Now that organizations have their big data projects underway, it’s time to review big data strategy and the types of projects that are likely
to deliver the highest business value. Part of this process should include a review of what big data is, and the various approaches that companies can choose from in order to obtain the business results that they want.

Defining point #1

The first clarification that is in order concerns big data.

We have come to define big data as unstructured or semi-structured
data that comes in from man and machine—and most often, from the Internet of Things (IoT), the web, and the world around us. Historically, this data was considered “noise” by traditional systems of records, which processed only fixed length
transaction records.

It is easy to think that today’s big data has no room for
systems of record containing transactions with fixed record lengths, but in
fact, systems of record play an integral role in big data processing and under
the right conditions, might be considered big data if the files
they contain are voluminous and require significant processing resources.

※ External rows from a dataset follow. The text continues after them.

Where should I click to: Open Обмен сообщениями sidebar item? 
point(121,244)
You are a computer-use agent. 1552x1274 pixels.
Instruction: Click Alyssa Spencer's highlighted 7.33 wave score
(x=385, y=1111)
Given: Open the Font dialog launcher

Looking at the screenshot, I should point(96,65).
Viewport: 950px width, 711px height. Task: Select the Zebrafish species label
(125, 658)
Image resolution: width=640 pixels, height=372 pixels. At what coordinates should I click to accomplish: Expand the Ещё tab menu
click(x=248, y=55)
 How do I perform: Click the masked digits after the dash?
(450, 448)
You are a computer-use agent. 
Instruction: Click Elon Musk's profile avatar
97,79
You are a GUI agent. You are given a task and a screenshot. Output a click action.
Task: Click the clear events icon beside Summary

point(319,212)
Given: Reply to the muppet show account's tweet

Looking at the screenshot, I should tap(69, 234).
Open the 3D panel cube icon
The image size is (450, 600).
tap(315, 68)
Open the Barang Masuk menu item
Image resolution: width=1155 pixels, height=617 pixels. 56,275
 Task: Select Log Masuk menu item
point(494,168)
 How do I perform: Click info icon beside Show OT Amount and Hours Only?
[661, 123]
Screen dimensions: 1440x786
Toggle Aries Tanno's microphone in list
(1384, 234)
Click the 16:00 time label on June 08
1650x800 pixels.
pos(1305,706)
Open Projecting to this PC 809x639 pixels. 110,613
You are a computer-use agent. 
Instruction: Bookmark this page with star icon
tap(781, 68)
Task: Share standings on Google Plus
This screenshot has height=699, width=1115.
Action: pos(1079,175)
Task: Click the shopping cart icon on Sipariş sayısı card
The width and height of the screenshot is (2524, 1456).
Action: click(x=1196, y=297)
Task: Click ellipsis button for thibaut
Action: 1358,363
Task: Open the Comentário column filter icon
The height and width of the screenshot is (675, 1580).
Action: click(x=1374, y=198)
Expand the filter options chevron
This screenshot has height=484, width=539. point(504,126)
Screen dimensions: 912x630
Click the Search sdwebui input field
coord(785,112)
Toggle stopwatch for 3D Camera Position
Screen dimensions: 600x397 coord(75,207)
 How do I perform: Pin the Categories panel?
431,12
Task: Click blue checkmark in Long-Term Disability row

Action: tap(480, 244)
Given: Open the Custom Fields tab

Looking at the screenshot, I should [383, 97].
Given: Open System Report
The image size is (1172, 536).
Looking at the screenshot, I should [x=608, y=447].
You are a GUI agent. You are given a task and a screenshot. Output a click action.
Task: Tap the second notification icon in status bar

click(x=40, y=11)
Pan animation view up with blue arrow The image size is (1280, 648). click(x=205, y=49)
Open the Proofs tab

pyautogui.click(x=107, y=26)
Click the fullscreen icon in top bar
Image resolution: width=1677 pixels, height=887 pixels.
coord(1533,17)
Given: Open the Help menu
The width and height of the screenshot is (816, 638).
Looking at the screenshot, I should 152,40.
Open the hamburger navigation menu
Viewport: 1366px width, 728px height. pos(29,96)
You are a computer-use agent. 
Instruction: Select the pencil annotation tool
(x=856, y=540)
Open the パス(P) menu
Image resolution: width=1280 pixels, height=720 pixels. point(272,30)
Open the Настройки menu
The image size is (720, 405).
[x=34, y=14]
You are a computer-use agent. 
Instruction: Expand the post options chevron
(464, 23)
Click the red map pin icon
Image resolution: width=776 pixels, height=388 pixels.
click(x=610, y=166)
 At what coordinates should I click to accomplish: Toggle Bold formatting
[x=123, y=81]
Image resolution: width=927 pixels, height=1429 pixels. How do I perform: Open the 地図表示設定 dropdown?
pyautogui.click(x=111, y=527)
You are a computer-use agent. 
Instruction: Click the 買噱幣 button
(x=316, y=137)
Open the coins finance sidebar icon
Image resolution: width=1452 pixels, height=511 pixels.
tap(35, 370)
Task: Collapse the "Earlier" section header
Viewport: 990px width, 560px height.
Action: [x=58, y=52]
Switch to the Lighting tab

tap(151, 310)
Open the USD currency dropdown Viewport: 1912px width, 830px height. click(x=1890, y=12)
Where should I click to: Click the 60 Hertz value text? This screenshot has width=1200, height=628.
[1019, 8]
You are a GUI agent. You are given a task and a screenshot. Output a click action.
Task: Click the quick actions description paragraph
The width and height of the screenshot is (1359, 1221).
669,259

Even when these records are not considered big data, they
play a major role in most enterprise analytics efforts, because they become analytics
indices (e.g., customer records, inventory records, etc.) that are frequently used
to probe bodies of big data in the course of answering analytics questions. The end result is that both unstructured and semi-structured data and traditional systems of records play major roles in most big data initiatives.

Defining point #2

The next defining point for an enterprise’s big data projects
is whether the goal is analytics or business intelligence and process

Most companies start their big data initiatives
with analytics projects that take a body of information (like sales transactions
and web activity of customers over the past six months) and then develop a
series of analytical questions to learn more about these consumers and their
buying patterns. The effort culminates in a series of reports that can tell
marketing and sales what the most optimal time is to launch a promotion for a
given product.

In the supply chain, analytics can be run against data to
answer other “what” questions such
as, what areas of the world are most likely to experience a disruption like a
weather event, political unrest, or a strike that could potentially disrupt the
supply chain? Gaining predictive information like this enables supply chain managers
to diversify their supplier bases and to preempt factors that could threaten
their products’ time to market.

If big data analytics is capable of answering many of the “what” questions, there are enterprises that want even more from their big
data. These enterprises want big data probes to answer not only “what” but “how”—and they
want to infuse the “how” results as business intelligence that is capable of
automating their work processes and even making decisions without human

Gartner recently reported that by 2016, 25 percent of large global companies will have adopted at least one big data use case for fraud or security detection.

The fraud detection systems used by banks and payment
processors are “old hat,” and have been in place for many years. But by definition
these systems can be considered big data because they apply business
intelligence and they process enormous volumes of data in real-time, analyzing
this data for usage patterns. These systems “learn” about their card-carrying customers’ buying patterns. If an individual makes nearly all of his purchases within 100
miles of Chicago, with a majority of purchases that are $200 or less, and a
charge for $800 in Moscow shows up, he is likely to get a call to confirm that
he did, indeed, make the charge.

The account representatives who make these calls are part of
an integrated workflow that uses the business intelligence and decisioning of
the fraud detection system. For companies using these systems, the systems are
much harder to build than simple analytics, but they have the ability to
deliver sizable returns. They also guarantee that a given business process that
is especially complicated or sensitive will be executed the same way every day
by employees.

The bottom line

There are different types of big data and different
types of big data projects. It is important to know where you want to gain improvements from big data so you can determine which approach (or mix of
approaches) is best suited for your organization.